Interested in history? Now that the summer holidays are upon us, why not visit Hampton Court, just an hour’s drive away. Get lost in the famous maze, walk in Henry VIII’s footsteps through his sumptuous apartments and marvel at the extraordinary replica of his crown, made by Tunbridge Wells-based Harry Collins in his capacity as Crown Jeweller
Lavishly decorated with 344 gems, fleur de lys and five sculptures, the original Crown Imperial was made for the much-married Tudor monarch or his father, Henry VII, around the beginning of the 16th century.
The crown was later used at the coronations of Henry VIII’s children – Edward VI, Mary I and Elizabeth I. It was heartbreakingly destroyed, with the rest of the Crown Jewels, on the orders of Oliver Cromwell over a century later.

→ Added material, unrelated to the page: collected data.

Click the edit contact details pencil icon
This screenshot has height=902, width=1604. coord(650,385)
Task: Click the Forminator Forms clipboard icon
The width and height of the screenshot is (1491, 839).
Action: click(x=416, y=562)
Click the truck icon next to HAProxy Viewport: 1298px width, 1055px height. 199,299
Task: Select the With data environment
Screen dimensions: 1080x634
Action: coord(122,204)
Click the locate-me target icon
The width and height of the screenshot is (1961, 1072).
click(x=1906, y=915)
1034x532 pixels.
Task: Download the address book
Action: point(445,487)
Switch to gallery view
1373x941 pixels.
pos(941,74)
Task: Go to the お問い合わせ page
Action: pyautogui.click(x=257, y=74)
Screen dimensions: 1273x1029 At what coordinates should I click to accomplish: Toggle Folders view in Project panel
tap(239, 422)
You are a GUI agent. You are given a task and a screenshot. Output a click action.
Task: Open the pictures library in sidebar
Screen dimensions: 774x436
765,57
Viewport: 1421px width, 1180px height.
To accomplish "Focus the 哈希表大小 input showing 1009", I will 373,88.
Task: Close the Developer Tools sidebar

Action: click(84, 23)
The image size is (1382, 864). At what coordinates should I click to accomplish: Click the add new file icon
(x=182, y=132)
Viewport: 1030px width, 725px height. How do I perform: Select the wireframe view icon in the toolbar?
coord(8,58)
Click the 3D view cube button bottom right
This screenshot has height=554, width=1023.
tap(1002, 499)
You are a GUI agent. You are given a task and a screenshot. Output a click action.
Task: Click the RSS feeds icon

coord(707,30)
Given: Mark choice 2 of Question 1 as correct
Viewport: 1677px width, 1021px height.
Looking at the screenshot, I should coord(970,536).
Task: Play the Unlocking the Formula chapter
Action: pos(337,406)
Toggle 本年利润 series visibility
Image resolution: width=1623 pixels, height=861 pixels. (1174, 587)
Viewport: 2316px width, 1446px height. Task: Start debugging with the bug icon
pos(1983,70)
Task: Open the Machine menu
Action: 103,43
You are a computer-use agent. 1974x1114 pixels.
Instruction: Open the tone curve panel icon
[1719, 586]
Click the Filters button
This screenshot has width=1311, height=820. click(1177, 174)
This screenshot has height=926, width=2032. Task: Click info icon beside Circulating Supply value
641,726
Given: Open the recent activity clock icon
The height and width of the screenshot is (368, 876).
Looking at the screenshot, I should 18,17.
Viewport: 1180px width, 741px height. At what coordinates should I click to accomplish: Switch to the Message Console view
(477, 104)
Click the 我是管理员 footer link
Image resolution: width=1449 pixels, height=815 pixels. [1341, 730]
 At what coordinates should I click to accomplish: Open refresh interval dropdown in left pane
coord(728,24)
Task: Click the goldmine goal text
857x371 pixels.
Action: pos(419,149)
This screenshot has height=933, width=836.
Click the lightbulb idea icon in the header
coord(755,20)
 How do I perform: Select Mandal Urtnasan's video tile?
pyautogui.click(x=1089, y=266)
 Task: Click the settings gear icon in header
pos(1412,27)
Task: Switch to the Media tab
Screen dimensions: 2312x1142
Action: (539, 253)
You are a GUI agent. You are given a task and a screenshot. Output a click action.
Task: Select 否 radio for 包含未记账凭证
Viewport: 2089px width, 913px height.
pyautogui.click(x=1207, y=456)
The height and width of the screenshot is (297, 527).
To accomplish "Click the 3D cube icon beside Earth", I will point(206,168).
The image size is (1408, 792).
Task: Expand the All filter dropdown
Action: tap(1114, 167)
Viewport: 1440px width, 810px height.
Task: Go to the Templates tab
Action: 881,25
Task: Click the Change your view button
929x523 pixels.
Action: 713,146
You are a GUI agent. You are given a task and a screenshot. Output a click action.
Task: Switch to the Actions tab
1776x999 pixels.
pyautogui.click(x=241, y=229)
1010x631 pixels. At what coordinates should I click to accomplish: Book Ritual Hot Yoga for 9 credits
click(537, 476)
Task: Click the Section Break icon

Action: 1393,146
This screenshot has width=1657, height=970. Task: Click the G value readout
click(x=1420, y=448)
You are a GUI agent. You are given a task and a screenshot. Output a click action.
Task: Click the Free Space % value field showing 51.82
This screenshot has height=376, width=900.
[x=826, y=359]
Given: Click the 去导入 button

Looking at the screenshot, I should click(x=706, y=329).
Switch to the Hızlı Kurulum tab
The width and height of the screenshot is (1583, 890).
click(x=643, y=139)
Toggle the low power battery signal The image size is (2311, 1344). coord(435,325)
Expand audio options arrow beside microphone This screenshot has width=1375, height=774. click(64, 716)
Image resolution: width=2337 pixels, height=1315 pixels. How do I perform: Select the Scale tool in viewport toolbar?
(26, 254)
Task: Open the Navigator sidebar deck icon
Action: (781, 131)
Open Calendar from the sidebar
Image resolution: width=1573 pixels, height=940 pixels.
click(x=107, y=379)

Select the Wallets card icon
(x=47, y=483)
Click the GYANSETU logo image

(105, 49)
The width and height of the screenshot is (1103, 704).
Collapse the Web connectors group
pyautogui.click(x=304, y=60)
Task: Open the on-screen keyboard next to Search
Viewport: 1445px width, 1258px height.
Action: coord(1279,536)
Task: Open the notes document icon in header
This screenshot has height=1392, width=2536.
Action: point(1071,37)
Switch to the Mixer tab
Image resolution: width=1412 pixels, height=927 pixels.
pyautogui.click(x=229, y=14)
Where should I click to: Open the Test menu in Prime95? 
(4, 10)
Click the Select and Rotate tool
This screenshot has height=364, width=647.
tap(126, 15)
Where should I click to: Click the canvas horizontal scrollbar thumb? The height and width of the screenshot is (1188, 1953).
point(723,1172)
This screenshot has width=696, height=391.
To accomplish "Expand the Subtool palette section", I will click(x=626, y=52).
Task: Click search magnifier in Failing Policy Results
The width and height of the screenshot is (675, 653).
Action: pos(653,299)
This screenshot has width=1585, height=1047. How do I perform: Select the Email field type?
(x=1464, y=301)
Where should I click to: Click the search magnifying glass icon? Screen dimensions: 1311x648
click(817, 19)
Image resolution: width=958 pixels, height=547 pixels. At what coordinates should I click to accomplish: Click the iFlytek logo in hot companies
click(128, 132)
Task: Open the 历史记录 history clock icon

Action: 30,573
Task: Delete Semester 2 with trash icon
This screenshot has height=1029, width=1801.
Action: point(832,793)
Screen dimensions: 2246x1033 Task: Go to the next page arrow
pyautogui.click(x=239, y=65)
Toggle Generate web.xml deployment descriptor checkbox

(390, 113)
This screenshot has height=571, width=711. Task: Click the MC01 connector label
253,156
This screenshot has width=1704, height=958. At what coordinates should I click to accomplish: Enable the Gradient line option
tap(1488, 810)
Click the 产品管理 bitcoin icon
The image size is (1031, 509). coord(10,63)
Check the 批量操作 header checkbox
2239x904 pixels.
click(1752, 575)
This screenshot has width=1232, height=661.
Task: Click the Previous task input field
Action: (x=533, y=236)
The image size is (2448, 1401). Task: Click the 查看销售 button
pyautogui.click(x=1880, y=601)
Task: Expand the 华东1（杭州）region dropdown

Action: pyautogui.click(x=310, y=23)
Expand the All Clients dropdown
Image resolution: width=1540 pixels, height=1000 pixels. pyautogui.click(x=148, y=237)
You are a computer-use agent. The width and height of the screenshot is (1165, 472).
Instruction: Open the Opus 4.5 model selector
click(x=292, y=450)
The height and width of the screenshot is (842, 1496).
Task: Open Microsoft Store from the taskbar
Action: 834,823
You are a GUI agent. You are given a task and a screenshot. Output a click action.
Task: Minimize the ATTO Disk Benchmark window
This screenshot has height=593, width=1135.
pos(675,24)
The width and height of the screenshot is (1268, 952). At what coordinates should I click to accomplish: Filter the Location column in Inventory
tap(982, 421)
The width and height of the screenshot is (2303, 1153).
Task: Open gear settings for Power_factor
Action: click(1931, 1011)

The replica crown is displayed at Hampton Court Palace in the recently-repaired Royal Pew, within the magnificent Chapel Royal.
“The story we’re telling in the royal apartments is all about dynasty and the succession. During the last years of Henry’s reign, the big question is who will wear the crown next?” explains Aileen Peirce, Historic Royal Palaces’ Deputy Head of Interpretation. “The crown is the physical embodiment of this and a ‘wow’ moment at the end of the visitor route.”
Since 2000, Harry Collins has been the Queen’s Personal Jeweller, responsible for maintaining her majesty’s extensive private collection. Appointed as Crown Jeweller in 2007, he was later asked to undertake the recreation project – and responded enthusiastically. “When asked by Historical Royal Palaces whether I would be interested in creating Henry VIII’s royal crown, it was a big yes! Crown jewellers don’t usually get to make crowns, just to look after them!” he says.
Happily for Harry and Aileen, King Henry’s servants kept careful records. The inventories of 1521, 1532 and 1547 describe the crown in detail and helpfully, it is also vividly depicted in Daniel Mytens’ 1631 portrait of Charles I.
Recreating the crown
The project took many months of painstaking work, with the materials and process carefully mirroring those originally used, as far as possible.
The 16th century crown was made from 84oz of gold but the replica is solid silver with a gilt finish. The 21 sapphires, 21 rubies, two emeralds, 233 freshwater pearls and 27 rock crystals (used instead of expensive diamonds) replicate stones routinely used in late medieval jewellery.
The Tudors prized size and shape above clarity and the 21st century gems (sourced from Sri Lanka and Madagascar) were given an irregular surface using antiquated wheel cutters.
The crown is set with five miniature sculptures – the Virgin and Child, St George and three royal saints. The 1532 inventory describes three Christ figures, while that of 1547 mentions three kings, most likely including Edward the Confessor. These were added after the Reformation, probably to emphasise the King’s authority over the Church after the break with Rome.
The appearance of majesty at the Tudor court was extremely important. Henry wore his crown (and full coronation regalia) at key ceremonial moments – such as the annual Epiphany procession within Hampton Court – to highlight his power and regality. This was also underlined by the opulence of his palaces, dress, decor and vast quantity of food cooked in the royal kitchens.
A fitting home for a royal crown
Transformed from a medieval manor into a magnificent palace by Lord Chancellor Thomas Wolsey (Henry’s first ‘Mr Fixit’), Hampton Court was angrily appropriated by Henry in 1529, after the wealthy cleric failed to secure his royal master’s much-desired divorce from Katherine of Aragon.
Sparing no expense, the king remodelled the palace and it became the venue for three of his honeymoons and the birthplace of his longed-for son, Edward VI. Sadly, Jane Seymour, Edward’s mother, died there after giving birth.
Hampton Court is open every day from 10am-6pm. The Royal Pew (where the Crown Imperial is displayed) is open 10am-5.30pm Monday-Saturday and 12.30pm-3pm on Sundays. Entry (including the crown display) is free to members and under fives. Online tickets are cheaper, costing £18.40 for adults and £9.20 for children aged five-15.